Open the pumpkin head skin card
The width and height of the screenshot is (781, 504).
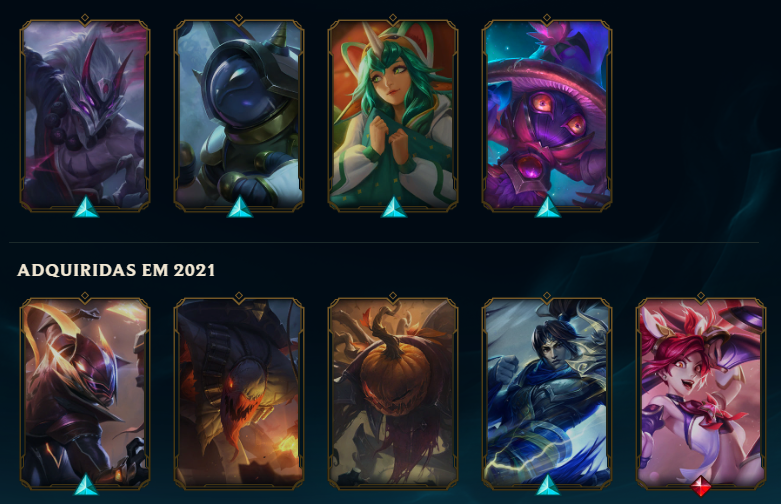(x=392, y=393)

--

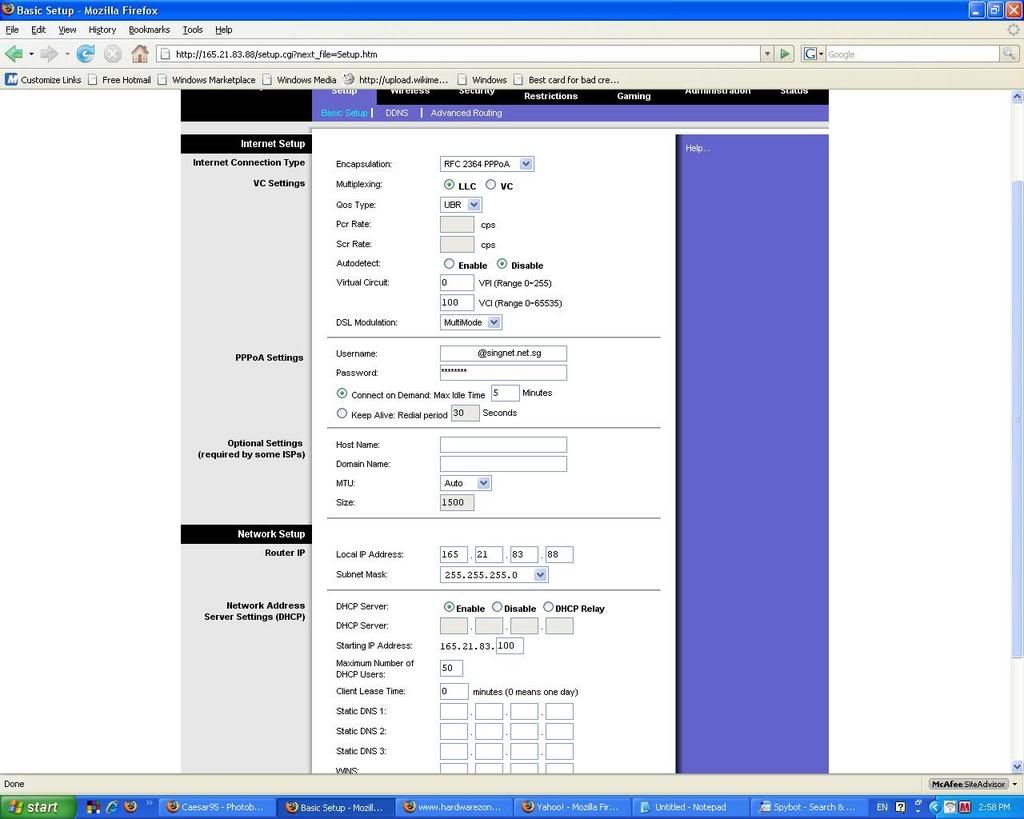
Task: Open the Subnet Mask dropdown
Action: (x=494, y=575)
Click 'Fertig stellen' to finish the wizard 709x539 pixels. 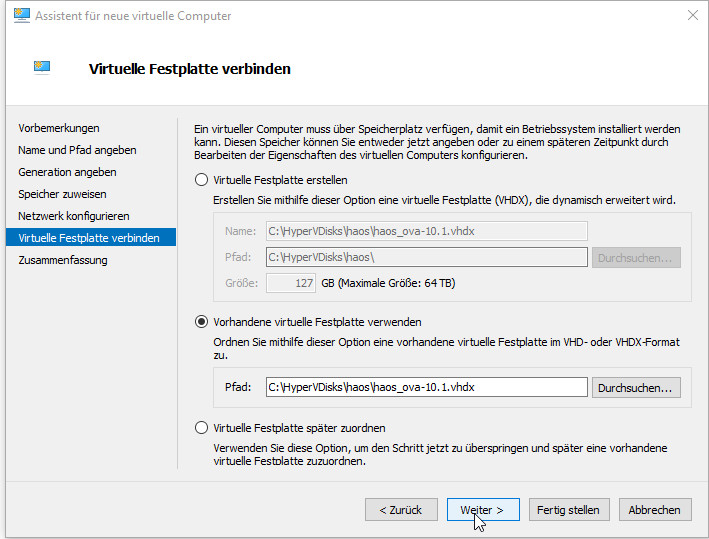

▸ **Goal**: Print the entries verbatim from the line containing "Open the pumpkin head skin card" through the line containing "(x=392, y=393)", including both of those lines. Leave out the pictures.

▸ **Correct result**:
Open the pumpkin head skin card
The width and height of the screenshot is (781, 504).
(x=392, y=393)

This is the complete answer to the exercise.